* _Recorded data_
- Opening Delimiter -

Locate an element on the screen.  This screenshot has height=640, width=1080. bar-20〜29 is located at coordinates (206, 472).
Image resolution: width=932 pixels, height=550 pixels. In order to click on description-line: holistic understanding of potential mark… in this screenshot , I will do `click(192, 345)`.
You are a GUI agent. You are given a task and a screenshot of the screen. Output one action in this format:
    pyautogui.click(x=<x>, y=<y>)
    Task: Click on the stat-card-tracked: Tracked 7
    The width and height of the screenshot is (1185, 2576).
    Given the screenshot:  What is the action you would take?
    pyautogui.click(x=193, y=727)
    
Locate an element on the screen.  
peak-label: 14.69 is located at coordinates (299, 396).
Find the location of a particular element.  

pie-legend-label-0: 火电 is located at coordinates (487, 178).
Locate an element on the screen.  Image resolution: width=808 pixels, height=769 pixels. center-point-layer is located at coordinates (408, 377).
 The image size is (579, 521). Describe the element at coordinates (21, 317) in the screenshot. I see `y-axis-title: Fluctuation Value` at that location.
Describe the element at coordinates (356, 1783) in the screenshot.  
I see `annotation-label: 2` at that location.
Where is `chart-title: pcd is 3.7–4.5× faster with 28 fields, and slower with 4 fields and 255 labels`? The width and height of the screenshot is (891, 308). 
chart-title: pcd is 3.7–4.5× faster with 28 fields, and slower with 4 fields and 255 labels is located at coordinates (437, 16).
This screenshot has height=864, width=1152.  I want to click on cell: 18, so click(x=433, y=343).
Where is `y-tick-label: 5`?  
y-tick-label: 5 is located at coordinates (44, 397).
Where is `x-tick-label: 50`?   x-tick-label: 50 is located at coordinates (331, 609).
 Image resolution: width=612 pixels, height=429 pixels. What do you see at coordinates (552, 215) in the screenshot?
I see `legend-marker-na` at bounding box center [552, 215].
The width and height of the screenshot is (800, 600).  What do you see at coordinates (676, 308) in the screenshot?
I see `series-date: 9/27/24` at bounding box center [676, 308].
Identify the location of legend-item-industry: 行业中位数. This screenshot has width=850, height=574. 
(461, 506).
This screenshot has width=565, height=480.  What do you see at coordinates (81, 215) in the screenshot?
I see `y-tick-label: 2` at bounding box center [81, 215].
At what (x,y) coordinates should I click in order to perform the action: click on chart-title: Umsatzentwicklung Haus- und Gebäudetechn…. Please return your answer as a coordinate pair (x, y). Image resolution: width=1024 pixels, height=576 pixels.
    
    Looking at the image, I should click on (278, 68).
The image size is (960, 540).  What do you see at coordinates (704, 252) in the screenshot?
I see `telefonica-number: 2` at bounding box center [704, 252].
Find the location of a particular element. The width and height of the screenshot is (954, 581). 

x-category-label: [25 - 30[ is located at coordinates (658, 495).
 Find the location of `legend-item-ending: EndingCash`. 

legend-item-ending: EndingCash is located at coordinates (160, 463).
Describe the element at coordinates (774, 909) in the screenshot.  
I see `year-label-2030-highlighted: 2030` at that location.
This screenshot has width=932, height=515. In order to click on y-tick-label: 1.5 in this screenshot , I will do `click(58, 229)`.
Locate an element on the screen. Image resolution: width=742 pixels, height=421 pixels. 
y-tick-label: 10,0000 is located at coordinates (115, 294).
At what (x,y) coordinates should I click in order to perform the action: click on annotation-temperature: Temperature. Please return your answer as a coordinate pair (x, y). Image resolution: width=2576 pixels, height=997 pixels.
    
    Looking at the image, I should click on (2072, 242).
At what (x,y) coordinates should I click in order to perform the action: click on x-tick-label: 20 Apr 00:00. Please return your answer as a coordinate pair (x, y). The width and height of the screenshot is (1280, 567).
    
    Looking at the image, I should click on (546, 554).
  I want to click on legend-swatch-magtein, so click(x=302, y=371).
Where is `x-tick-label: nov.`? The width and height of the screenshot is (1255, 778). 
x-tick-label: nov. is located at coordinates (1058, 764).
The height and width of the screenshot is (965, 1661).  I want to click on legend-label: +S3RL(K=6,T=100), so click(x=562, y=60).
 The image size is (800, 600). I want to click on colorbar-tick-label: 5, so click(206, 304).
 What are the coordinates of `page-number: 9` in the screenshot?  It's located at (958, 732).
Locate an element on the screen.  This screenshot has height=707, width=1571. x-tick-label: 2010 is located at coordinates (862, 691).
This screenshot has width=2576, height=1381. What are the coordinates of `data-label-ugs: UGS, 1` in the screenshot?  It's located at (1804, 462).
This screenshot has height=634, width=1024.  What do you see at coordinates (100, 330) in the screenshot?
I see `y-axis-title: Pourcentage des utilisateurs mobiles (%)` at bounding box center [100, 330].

- Closing Delimiter -

* _Task statement_
Edit the entries above so that "Locate an element on the screen" becomes "Find an element on the screen" wherever it occurs, and keep every other part the same.

* _Written reply_
Find an element on the screen.  This screenshot has height=640, width=1080. bar-20〜29 is located at coordinates (206, 472).
Image resolution: width=932 pixels, height=550 pixels. In order to click on description-line: holistic understanding of potential mark… in this screenshot , I will do `click(192, 345)`.
You are a GUI agent. You are given a task and a screenshot of the screen. Output one action in this format:
    pyautogui.click(x=<x>, y=<y>)
    Task: Click on the stat-card-tracked: Tracked 7
    The width and height of the screenshot is (1185, 2576).
    Given the screenshot:  What is the action you would take?
    pyautogui.click(x=193, y=727)
    
Find an element on the screen.  
peak-label: 14.69 is located at coordinates (299, 396).
Find the location of a particular element.  

pie-legend-label-0: 火电 is located at coordinates (487, 178).
Find an element on the screen.  Image resolution: width=808 pixels, height=769 pixels. center-point-layer is located at coordinates (408, 377).
 The image size is (579, 521). Describe the element at coordinates (21, 317) in the screenshot. I see `y-axis-title: Fluctuation Value` at that location.
Describe the element at coordinates (356, 1783) in the screenshot.  
I see `annotation-label: 2` at that location.
Where is `chart-title: pcd is 3.7–4.5× faster with 28 fields, and slower with 4 fields and 255 labels`? The width and height of the screenshot is (891, 308). 
chart-title: pcd is 3.7–4.5× faster with 28 fields, and slower with 4 fields and 255 labels is located at coordinates (437, 16).
This screenshot has height=864, width=1152.  I want to click on cell: 18, so click(x=433, y=343).
Where is `y-tick-label: 5`?  
y-tick-label: 5 is located at coordinates (44, 397).
Where is `x-tick-label: 50`?   x-tick-label: 50 is located at coordinates (331, 609).
 Image resolution: width=612 pixels, height=429 pixels. What do you see at coordinates (552, 215) in the screenshot?
I see `legend-marker-na` at bounding box center [552, 215].
The width and height of the screenshot is (800, 600).  What do you see at coordinates (676, 308) in the screenshot?
I see `series-date: 9/27/24` at bounding box center [676, 308].
Identify the location of legend-item-industry: 行业中位数. This screenshot has width=850, height=574. 
(461, 506).
This screenshot has width=565, height=480.  What do you see at coordinates (81, 215) in the screenshot?
I see `y-tick-label: 2` at bounding box center [81, 215].
At what (x,y) coordinates should I click in order to perform the action: click on chart-title: Umsatzentwicklung Haus- und Gebäudetechn…. Please return your answer as a coordinate pair (x, y). Image resolution: width=1024 pixels, height=576 pixels.
    
    Looking at the image, I should click on (278, 68).
The image size is (960, 540).  What do you see at coordinates (704, 252) in the screenshot?
I see `telefonica-number: 2` at bounding box center [704, 252].
Find the location of a particular element. The width and height of the screenshot is (954, 581). 

x-category-label: [25 - 30[ is located at coordinates (658, 495).
 Find the location of `legend-item-ending: EndingCash`. 

legend-item-ending: EndingCash is located at coordinates (160, 463).
Describe the element at coordinates (774, 909) in the screenshot.  
I see `year-label-2030-highlighted: 2030` at that location.
This screenshot has width=932, height=515. In order to click on y-tick-label: 1.5 in this screenshot , I will do `click(58, 229)`.
Find an element on the screen. Image resolution: width=742 pixels, height=421 pixels. 
y-tick-label: 10,0000 is located at coordinates (115, 294).
At what (x,y) coordinates should I click in order to perform the action: click on annotation-temperature: Temperature. Please return your answer as a coordinate pair (x, y). Image resolution: width=2576 pixels, height=997 pixels.
    
    Looking at the image, I should click on (2072, 242).
At what (x,y) coordinates should I click in order to perform the action: click on x-tick-label: 20 Apr 00:00. Please return your answer as a coordinate pair (x, y). The width and height of the screenshot is (1280, 567).
    
    Looking at the image, I should click on (546, 554).
  I want to click on legend-swatch-magtein, so click(x=302, y=371).
Where is `x-tick-label: nov.`? The width and height of the screenshot is (1255, 778). 
x-tick-label: nov. is located at coordinates (1058, 764).
The height and width of the screenshot is (965, 1661).  I want to click on legend-label: +S3RL(K=6,T=100), so click(x=562, y=60).
 The image size is (800, 600). I want to click on colorbar-tick-label: 5, so click(206, 304).
 What are the coordinates of `page-number: 9` in the screenshot?  It's located at (958, 732).
Find an element on the screen.  This screenshot has height=707, width=1571. x-tick-label: 2010 is located at coordinates (862, 691).
This screenshot has width=2576, height=1381. What are the coordinates of `data-label-ugs: UGS, 1` in the screenshot?  It's located at (1804, 462).
This screenshot has height=634, width=1024.  What do you see at coordinates (100, 330) in the screenshot?
I see `y-axis-title: Pourcentage des utilisateurs mobiles (%)` at bounding box center [100, 330].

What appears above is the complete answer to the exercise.